After tokens are recevied by the Codex Marketplace,
it MUST be released to storage providers who successfully fill slots until the storage request is complete.
`collateral`
All storage providers MUST provide token collateral before being able to fill a storage slot.
The following is related to storage provider who has offered `collateral`.
If a storage provider, filling a slot,
fails to provide enough proofs of storage, the `collateral` MUST be forfeited.
This MAY be managed by updating a smart contract object that tracks the number of missed proofs,
percentage of `collateral` already slashed, or number of slashed `collateral` for slot to be freed.
The storage provider MAY be able to fill the same failed slot,
but MUST replace any `collateral` that was already forfeited.
A portion of the `collateral` MUST be offered as a reward to validator nodes,
and a portion SHOULD be offered as a reward to other storage providers that repair freed [slots](#slots).
`proofProbability`
Determines the inverse probability that a proof is required in a period.
The probability MUST be:
$\frac{1}{proofProbability}$
- Storage providers are REQUIRED to provide proofs of storage per period that are submited to the marketplace smart contract and verified by validator nodes.

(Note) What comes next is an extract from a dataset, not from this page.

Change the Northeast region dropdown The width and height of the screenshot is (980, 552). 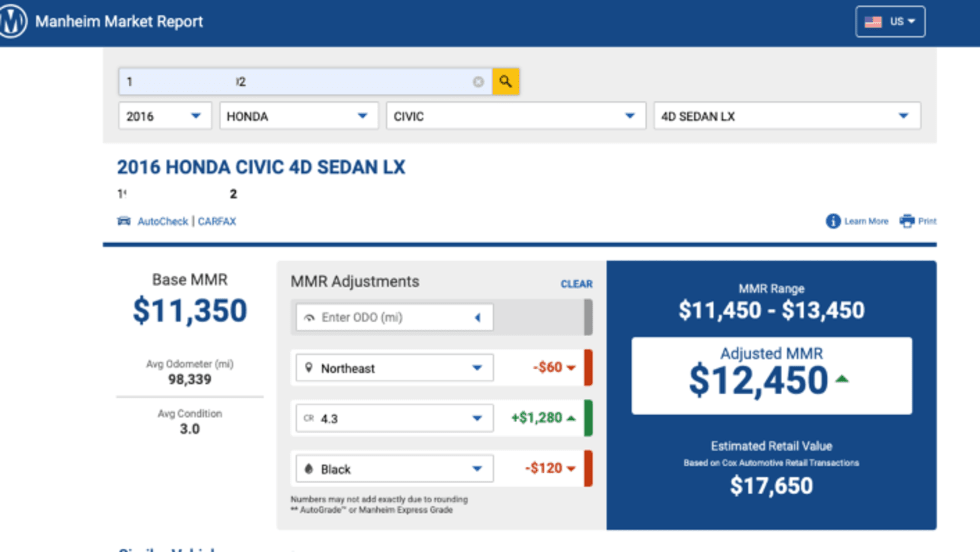(394, 368)
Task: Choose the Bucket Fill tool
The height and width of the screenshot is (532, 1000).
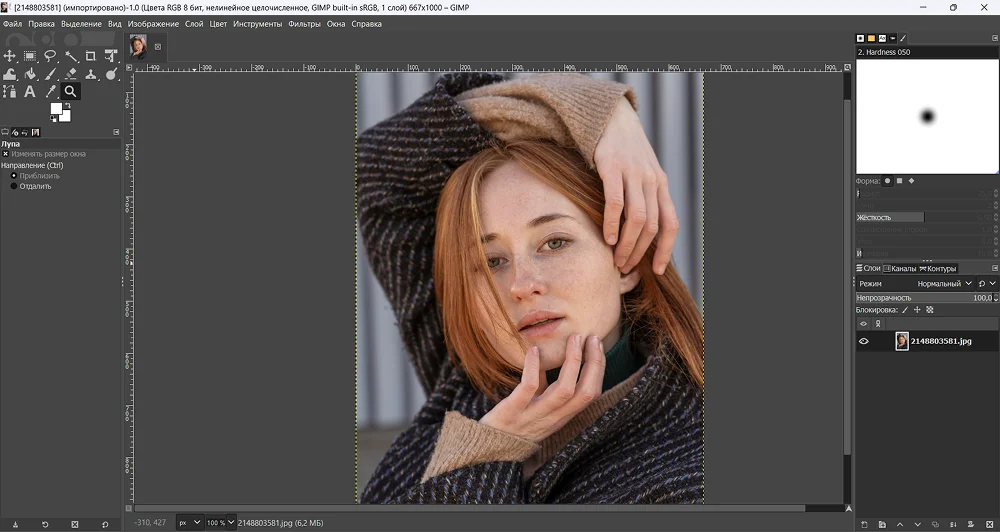Action: (x=30, y=74)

- The requester SHOULD provide the value for the frequency of proofs provided by storage providers.
`duration`
- it SHOULD be in seconds
- Once the `reward` has depleted from periodic storage provider payments,
the storage request SHOULD end.
The requester MAY renew the storage request by creating a new request with the same `cid` value.
Different storage providers MAY fulfill the request.
- Data MAY be considered lost during contract `duration` when no other storage providers decide to fill empty slots.
### Fulfilling Requests
In order for a storage request to start,
storage providers MUST enter a storage contract with the requester via the marketplace smart contract.
When storage providers are selected to fill a slot for the request,
storage providers MUST NOT abandon the slot, unless the slot state is `cancelled`, `complete` or `failed`.
If too many slots are abandoned, the slot state SHOULD be changed to `failed`.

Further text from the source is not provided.